中村芝翫 今年3回目の初役に挑戦
歌舞伎俳優の中村芝翫さん(56)が、歌舞伎座で上演される『十月大歌舞伎』(10月2日初日)第三部「六歌仙容彩 喜撰(ろっかせんすがたのいろどり きせん)」で、初役に臨む心境を語りました。
1831年に初演された『六歌仙容彩』。6人の歌人が登場し色恋を描く舞踊です。初演時に5人の歌人を踊り分けたのは、二世中村芝翫さんです。今回の芝翫さんは出演するにあたり公演前、江東区内にある二世中村芝翫宅跡を訪れるほど、思い入れのある演目。芝翫さんは「子供の頃から演じたいと思っていたお役。今とても高揚した気持ちでおります」と語りました。

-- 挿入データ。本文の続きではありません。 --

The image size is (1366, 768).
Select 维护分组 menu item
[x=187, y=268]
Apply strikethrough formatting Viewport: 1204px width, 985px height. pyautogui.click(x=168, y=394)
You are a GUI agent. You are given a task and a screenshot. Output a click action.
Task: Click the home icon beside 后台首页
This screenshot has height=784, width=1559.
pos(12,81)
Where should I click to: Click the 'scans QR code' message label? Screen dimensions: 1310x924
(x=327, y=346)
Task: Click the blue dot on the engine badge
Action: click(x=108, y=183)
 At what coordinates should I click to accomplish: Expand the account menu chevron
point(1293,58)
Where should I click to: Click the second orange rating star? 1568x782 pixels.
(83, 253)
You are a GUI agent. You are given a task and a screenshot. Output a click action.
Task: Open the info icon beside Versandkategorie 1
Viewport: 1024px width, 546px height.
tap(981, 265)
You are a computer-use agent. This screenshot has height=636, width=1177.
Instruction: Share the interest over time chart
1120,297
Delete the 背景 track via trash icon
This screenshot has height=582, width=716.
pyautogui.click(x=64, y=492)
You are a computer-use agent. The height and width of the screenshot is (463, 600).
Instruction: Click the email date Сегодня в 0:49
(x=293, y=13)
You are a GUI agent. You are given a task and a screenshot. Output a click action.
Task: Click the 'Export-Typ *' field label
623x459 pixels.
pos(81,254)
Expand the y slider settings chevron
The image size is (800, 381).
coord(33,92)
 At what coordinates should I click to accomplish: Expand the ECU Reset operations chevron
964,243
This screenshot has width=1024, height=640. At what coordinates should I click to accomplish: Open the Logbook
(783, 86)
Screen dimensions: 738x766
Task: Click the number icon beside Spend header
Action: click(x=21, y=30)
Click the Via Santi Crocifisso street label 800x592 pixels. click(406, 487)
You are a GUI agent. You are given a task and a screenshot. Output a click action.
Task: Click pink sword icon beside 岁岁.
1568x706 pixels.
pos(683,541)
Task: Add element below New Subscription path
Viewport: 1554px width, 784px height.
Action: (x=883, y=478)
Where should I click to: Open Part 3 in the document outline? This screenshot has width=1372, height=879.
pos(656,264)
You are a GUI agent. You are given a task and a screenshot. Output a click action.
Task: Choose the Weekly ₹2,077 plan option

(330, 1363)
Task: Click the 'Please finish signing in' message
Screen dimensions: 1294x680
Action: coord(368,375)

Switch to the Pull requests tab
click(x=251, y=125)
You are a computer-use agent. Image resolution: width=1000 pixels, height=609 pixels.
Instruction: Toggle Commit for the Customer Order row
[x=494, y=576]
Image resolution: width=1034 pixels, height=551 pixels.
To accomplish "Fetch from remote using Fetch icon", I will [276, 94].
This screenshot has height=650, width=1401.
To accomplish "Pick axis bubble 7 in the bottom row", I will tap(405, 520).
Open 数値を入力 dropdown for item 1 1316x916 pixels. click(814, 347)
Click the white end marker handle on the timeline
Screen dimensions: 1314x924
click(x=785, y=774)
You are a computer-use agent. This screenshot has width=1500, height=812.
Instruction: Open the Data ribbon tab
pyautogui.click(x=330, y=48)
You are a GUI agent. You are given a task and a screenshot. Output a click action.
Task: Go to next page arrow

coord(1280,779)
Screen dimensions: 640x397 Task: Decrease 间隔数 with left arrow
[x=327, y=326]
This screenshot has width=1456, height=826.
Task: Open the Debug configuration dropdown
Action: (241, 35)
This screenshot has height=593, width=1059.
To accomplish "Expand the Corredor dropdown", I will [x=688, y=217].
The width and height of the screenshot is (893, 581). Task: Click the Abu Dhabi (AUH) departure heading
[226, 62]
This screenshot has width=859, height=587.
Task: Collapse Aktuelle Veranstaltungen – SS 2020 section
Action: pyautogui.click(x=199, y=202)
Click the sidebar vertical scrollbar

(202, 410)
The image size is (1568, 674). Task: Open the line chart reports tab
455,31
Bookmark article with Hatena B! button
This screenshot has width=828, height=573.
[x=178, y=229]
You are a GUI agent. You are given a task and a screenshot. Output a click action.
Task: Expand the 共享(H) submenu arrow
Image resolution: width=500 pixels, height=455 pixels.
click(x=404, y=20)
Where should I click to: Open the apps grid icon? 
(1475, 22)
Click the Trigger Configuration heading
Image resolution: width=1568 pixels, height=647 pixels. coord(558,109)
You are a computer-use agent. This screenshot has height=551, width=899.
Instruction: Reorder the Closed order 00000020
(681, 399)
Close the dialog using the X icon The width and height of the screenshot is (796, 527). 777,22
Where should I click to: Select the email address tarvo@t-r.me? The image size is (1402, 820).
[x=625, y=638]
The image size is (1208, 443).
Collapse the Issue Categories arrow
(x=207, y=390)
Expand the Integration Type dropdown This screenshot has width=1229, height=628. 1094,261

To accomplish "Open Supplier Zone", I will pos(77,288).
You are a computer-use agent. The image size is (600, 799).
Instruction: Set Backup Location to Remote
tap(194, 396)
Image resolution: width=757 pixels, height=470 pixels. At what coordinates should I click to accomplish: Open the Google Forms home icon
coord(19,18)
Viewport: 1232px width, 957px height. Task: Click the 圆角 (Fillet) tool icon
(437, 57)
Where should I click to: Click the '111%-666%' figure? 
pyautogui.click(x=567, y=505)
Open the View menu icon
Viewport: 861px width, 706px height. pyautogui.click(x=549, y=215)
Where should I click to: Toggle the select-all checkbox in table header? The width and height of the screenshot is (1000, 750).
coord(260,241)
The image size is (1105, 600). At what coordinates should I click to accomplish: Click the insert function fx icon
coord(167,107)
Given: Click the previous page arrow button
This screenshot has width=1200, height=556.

今回は「六歌仙」を題材にした歌舞伎舞踊の内、清元と長唄の掛け合いによる華やかな「喜撰」が上演されます。
初めて喜撰法師を勤める芝翫さん。今年7月の『身替座禅』で玉の井。さらに9月『お江戸みやげ』でお辻。と今年3つの演目で初役を勤めています。
芝翫さんは「初役だけが難しいわけではありません。二度、三度と演じているうち、初役の時は上手に出来なかったことが出来るようになる、一方その逆の事態に陥ることも…。何度も勤めるなかで、出口の見えないトンネルに入り込むことがある」と複雑な心境を語りました。